Dean is working late tonight so the children and I ate supper without him. Joseph had several meltdowns during the meal and intentionally provoked his siblings, all things that point to an emotional instability. When he began sobbing I sent him to his room and told him I would talk to him when he finished crying. Sometimes he, like me, just needs a good cry before he can talk.

When I went to his room I asked him what was wrong, "I don't like getting consequences!" He wailed.

"Why do you get consequences?" I asked.

"Because I like to fight!" He exclaimed. 
"If you don't do the naughty, you don't get consequences," I reminded him. He wasn't convinced so I asked if he gets consequences when he is making good choices. He shook his head, then said, "But I don't like consequences!" We went went through the whole thing again and I finally decided it is pointless to pursue that topic as his FASD making it impossible for him to comprehend what I was explaining.

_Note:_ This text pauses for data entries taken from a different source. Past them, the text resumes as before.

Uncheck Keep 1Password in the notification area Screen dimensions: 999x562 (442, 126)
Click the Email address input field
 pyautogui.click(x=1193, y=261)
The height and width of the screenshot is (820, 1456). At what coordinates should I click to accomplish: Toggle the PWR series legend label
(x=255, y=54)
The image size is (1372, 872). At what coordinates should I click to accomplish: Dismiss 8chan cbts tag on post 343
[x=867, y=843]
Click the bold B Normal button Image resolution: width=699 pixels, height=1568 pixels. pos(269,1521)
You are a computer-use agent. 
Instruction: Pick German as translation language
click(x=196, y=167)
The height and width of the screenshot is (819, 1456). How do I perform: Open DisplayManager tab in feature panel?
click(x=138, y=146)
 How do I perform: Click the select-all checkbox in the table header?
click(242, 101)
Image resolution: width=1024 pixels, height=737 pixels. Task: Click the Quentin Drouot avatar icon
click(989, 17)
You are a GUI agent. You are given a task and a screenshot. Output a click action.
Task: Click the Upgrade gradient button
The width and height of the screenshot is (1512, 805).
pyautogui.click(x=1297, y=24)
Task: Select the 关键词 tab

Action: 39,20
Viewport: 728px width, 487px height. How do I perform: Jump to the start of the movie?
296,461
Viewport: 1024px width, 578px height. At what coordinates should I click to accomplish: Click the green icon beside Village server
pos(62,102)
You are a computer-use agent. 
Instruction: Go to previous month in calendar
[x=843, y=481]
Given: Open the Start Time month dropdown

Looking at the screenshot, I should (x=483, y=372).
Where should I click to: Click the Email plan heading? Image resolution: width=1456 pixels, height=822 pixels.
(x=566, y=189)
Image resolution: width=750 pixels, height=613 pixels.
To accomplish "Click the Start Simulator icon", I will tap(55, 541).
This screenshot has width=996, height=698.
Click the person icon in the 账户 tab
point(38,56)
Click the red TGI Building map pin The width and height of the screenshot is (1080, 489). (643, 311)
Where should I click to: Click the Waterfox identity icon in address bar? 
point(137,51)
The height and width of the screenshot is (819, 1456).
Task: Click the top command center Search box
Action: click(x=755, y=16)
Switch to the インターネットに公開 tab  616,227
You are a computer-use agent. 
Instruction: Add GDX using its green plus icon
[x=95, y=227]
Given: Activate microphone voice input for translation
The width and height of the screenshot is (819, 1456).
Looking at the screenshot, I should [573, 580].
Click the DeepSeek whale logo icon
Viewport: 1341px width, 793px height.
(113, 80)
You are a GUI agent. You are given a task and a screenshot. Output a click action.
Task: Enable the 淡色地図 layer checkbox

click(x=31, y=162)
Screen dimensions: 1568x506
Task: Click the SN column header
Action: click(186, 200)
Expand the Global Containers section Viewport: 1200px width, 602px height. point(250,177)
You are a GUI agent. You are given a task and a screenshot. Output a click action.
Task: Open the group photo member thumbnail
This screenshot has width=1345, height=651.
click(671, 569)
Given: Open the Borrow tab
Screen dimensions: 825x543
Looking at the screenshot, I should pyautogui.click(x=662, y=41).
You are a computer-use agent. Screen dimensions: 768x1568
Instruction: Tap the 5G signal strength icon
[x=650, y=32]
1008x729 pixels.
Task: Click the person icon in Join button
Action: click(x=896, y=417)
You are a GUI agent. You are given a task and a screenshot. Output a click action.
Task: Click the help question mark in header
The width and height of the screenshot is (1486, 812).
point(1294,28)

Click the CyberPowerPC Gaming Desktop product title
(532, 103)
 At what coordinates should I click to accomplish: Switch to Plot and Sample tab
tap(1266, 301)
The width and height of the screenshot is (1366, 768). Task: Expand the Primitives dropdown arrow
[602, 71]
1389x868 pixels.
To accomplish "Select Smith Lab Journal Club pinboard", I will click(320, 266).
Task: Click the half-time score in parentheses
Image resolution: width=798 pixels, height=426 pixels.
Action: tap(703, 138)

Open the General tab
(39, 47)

When it was all said and done, he was worried about an upcoming school meeting and the fire. Eating supper without daddy was the straw that broke the camels back. He is now happily playing in his room...until the "big feelings" overwhelm him again, which could happen at any time. One of the symptoms of FASD is something that is referred to as "Swiss cheese brain." The brain is likened to a block of swiss cheese and the holes are where the information gets lost or misplaced. This means that even though we had this discussion and Joseph is now calm and cheerful, in five minutes he may totally forget we ever talked and the fear will be back in force. Then we will have to start at the beginning and work through everything again. This will happen many times over the next few days, until he finds something new to worry about.